Stored data entries

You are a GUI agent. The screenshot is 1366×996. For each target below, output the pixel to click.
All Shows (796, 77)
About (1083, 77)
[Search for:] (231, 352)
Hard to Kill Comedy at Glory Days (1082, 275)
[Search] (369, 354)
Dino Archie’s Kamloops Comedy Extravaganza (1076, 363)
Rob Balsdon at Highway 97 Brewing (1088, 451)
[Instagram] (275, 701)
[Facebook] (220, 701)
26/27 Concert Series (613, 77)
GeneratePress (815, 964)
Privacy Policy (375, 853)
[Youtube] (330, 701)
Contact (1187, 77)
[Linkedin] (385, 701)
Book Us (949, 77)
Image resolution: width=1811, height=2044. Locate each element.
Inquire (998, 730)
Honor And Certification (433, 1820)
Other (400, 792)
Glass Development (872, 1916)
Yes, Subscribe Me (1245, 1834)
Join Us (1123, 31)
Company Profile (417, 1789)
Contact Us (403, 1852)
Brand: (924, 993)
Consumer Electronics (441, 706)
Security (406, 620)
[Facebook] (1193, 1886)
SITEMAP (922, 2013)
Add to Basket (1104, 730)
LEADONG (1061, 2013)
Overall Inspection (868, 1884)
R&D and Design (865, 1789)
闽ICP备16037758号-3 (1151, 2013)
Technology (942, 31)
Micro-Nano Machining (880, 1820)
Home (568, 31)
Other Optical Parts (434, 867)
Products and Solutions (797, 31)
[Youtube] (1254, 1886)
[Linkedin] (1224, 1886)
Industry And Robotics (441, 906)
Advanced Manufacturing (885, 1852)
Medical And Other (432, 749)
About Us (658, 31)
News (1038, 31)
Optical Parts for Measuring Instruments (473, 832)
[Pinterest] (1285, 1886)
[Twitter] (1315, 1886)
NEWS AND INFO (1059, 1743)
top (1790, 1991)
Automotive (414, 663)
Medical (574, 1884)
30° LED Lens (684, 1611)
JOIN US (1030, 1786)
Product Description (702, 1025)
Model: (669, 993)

**TASK DESCRIPTION:**
I would like you to output every record exactly as written.

**ANSWER:**
You are a GUI agent. The screenshot is 1366×996. For each target below, output the pixel to click.
All Shows (796, 77)
About (1083, 77)
[Search for:] (231, 352)
Hard to Kill Comedy at Glory Days (1082, 275)
[Search] (369, 354)
Dino Archie’s Kamloops Comedy Extravaganza (1076, 363)
Rob Balsdon at Highway 97 Brewing (1088, 451)
[Instagram] (275, 701)
[Facebook] (220, 701)
26/27 Concert Series (613, 77)
GeneratePress (815, 964)
Privacy Policy (375, 853)
[Youtube] (330, 701)
Contact (1187, 77)
[Linkedin] (385, 701)
Book Us (949, 77)
Image resolution: width=1811, height=2044. Locate each element.
Inquire (998, 730)
Honor And Certification (433, 1820)
Other (400, 792)
Glass Development (872, 1916)
Yes, Subscribe Me (1245, 1834)
Join Us (1123, 31)
Company Profile (417, 1789)
Contact Us (403, 1852)
Brand: (924, 993)
Consumer Electronics (441, 706)
Security (406, 620)
[Facebook] (1193, 1886)
SITEMAP (922, 2013)
Add to Basket (1104, 730)
LEADONG (1061, 2013)
Overall Inspection (868, 1884)
R&D and Design (865, 1789)
闽ICP备16037758号-3 (1151, 2013)
Technology (942, 31)
Micro-Nano Machining (880, 1820)
Home (568, 31)
Other Optical Parts (434, 867)
Products and Solutions (797, 31)
[Youtube] (1254, 1886)
[Linkedin] (1224, 1886)
Industry And Robotics (441, 906)
Advanced Manufacturing (885, 1852)
Medical And Other (432, 749)
About Us (658, 31)
News (1038, 31)
Optical Parts for Measuring Instruments (473, 832)
[Pinterest] (1285, 1886)
[Twitter] (1315, 1886)
NEWS AND INFO (1059, 1743)
top (1790, 1991)
Automotive (414, 663)
Medical (574, 1884)
30° LED Lens (684, 1611)
JOIN US (1030, 1786)
Product Description (702, 1025)
Model: (669, 993)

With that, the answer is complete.